Limitations using the vacuum-assist venous drainage technique during cardiopulmonary bypass procedures
- PMID: 14653422
Limitations using the vacuum-assist venous drainage technique during cardiopulmonary bypass procedures
Abstract
Vacuum-assist venous drainage (VAVD) can increase venous blood return during cardiopulmonary bypass (CPB) procedures. However, the negative pressure created in the closed cardiotomy reservoir can be transmitted to the oxygenator if a nonocclusive or centrifugal arterial pump is used, resulting in bubble transgression (BT) from the gas to blood compartment of the oxygenator. We analyzed the vacuum pressure required to produce BT using an in vitro circuit including successively a closed reservoir, a pump (centrifugal or roller), and an oxygenator. A constant hydrostatic pressure was maintained onto the oxygenator.

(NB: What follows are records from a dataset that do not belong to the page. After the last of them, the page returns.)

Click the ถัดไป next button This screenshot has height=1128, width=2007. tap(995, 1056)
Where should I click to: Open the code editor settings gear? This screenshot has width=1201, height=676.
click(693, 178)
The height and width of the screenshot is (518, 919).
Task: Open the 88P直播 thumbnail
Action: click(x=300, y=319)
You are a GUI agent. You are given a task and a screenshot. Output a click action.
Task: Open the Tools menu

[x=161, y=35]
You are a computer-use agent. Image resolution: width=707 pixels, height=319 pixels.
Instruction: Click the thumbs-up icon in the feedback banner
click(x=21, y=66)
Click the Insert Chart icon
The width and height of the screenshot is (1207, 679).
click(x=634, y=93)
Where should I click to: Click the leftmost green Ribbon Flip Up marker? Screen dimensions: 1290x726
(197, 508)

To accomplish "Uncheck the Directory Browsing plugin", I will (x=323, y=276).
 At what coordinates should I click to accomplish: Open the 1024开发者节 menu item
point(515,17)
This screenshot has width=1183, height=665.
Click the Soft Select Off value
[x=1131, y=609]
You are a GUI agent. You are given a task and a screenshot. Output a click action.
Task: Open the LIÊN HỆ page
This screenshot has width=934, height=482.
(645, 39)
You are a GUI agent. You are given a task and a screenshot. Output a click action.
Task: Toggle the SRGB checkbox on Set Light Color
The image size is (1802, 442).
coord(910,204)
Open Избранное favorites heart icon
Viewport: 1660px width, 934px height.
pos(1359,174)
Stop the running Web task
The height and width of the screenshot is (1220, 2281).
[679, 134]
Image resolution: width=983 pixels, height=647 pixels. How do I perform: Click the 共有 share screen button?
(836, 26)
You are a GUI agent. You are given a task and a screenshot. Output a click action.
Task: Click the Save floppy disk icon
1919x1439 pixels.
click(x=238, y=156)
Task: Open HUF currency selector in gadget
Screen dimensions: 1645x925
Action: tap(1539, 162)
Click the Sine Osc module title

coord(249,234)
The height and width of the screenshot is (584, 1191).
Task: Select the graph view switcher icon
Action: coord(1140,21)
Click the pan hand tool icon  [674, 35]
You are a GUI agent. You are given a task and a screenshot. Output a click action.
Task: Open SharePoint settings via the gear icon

Vacuum was applied on the cardiotomy reservoir, progressively increasing negative pressure from 0 to -80 mmHg and monitoring BT with a bubble detector. Six different oxygenators were compared. A partially occlusive roller pump and a centrifugal pump were compared to a control, which was without any pump. A mean negative pressure of -53 +/- 7 mmHg was necessary to produce BT in all the oxygenators in the absence of a pump. The presence of a centrifugal pump between the reservoir and the oxygenator significantly increased the negative pressure required to produce BT compared to the control (-67 +/- 7 mmHg, p < .05). No bubbles were detected using the roller pump (> -80 mmHg needed for BT), thus statistically significant when compared to the centrifugal pump (p < .05). The centrifugal pump offers significant resistance to BT but not as much compared to the roller pump, though BT cannot be prevented if the pump is turned off while the vacuum remains on the reservoir. Therefore, VAVD is a safe technique as long as the perfusionist stops the vacuum when the arterial pump is no longer in use.